O incomum não é restrito ao exterior do Edifício Gaudí. Uma vez dentro de um dos apartamentos, é preciso se acostumar com as curvas inusitadas de cada ambiente, muito diferentes dos cômodos retangulares a que estamos habituados. Para quem mora ali, usar mobiliário produzido em série dificilmente é uma opção. A professora de educação física Bernardete Firakowski e sua família foram os primeiros moradores do prédio, onde residem até hoje.
Ela conta que os móveis sob medida que encomendou na época em que se mudaram nunca foram trocados. “Não tenho coragem de mudar os móveis de lugar. A pessoa que os fabricou sofreu muito para fazer no formato certo, eles acompanham as curvas das paredes. Acredito que seria bem mais complexo para mandar fazer hoje”, afirma. Contudo, Bernardete orgulha-se de morar ali. “Apesar de ter 23 anos, o prédio ainda chama bastante atenção. Na época ele revolucionou pelo estilo. Às vezes eu estou passeando com o meu cachorro e o pessoal que passa em frente fica olhando, tira foto”.
Vanguarda
Críticos e admiradores à parte, é inegável que o projeto foi ousado ao ir além dos padrões imobiliários adotados nos anos 1990. De acordo com Franco, o Edifício Gaudí foi o primeiro do Brasil projetado com paredes divisórias em drywall. A escolha pelo uso do material não se deu simplesmente para acelerar a obra, mas como uma estratégia para permitir alterações na planta a critério dos moradores. “Precisávamos de flexibilidade para mudar o layout, acabar com o quebra-quebra e fazer uma obra limpa. Por que um solteirão teria que viver em um apartamento familiar convencional de três quartos? Então foi a vez do drywall, que introduzimos comercialmente na indústria da construção civil brasileira. Antecipamos tendências e rompemos os padrões construtivos da época”, conta o arquiteto.

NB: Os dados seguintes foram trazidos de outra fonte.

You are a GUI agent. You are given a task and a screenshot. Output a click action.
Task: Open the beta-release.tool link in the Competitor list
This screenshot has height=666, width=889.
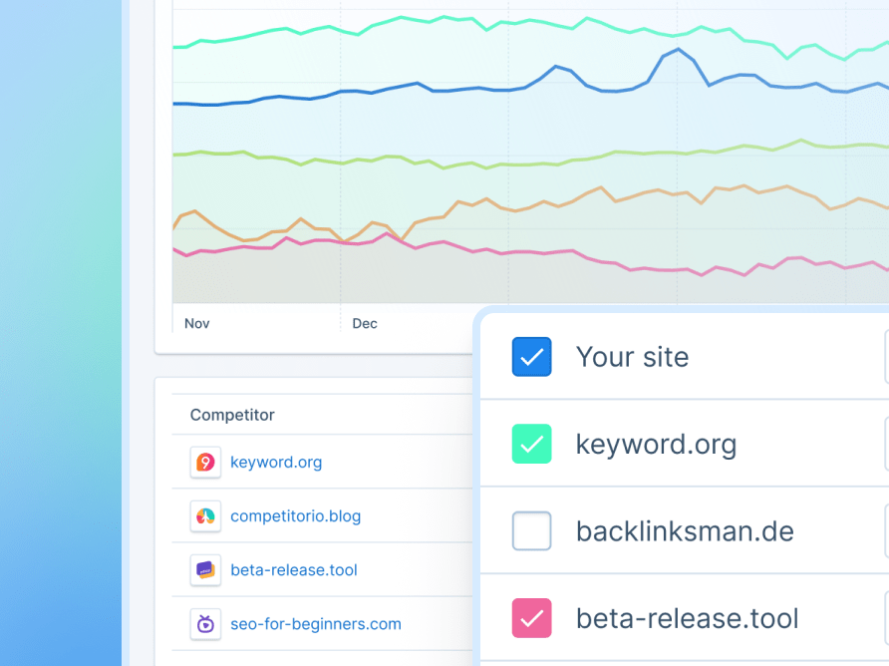pos(293,569)
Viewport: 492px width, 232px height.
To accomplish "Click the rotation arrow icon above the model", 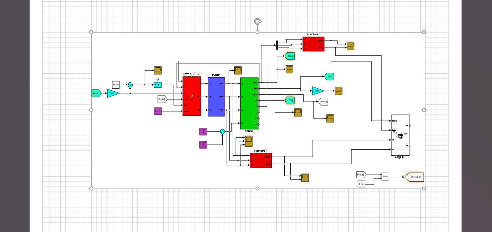I will click(257, 21).
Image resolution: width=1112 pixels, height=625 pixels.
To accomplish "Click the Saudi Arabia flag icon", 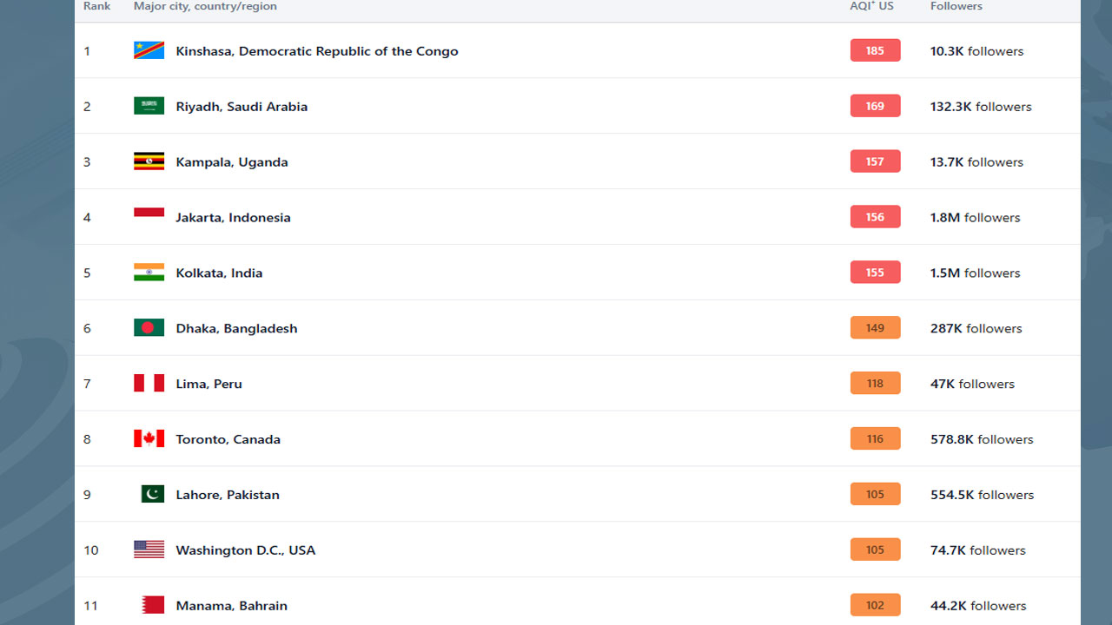I will (x=149, y=106).
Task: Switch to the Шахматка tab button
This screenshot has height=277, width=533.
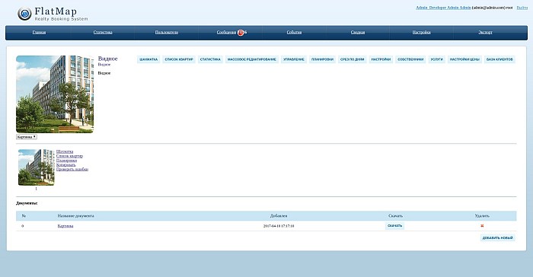Action: pyautogui.click(x=148, y=59)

Outra característica importante do Edifício Gaudí é a multiplicidade de formas de seus apartamentos, distribuídos em dez andares. Enquanto a maioria das incorporadoras opta por unidades iguais, com exceção das coberturas, Franco desenhou apartamentos com metragens e ambientes significativamente diferentes um do outro em cada pavimento. Ao todo, o prédio conta com 16 diferentes tipos de plantas. Em sua dissertação de mestrado, Carstens analisou a arquitetura vertical pós-moderna na Curitiba dos anos 1980 e 1990, e sublinhou que a homogeneidade de prédios acarreta uma homogeneidade social dos moradores. “No Antoni Gaudí, diferentes opções nas plantas dos apartamentos significam oportunidade de formar um grupo mais interessante ou no mínimo heterogêneo como condôminos do prédio”, afirma.
A dissertação de mestrado do arquiteto e professor da PUCPR Fabiano Borba Vianna também teve o Edifício Gaudí como um dos objetos de estudo. Para ele, a variação das unidades foi uma forma de responder à tendência de diversificação dos arranjos familiares, não mais amparadas apenas pelo formato da família nuclear tradicional. Além disso, ao contrário dos apartamentos padrões em que o setor social, íntimo e de serviço estão dispostos de forma a garantir total independência entre eles, os apartamentos do Antoni Gaudí possuem maior interação entre as áreas. As residências são compostas por um amplo ambiente circular, que, por exemplo, se ligam à cozinha de estilo americano totalmente integrada – algo comum nos dias de hoje, mas que rompeu com a segregação desta área que era o padrão na época.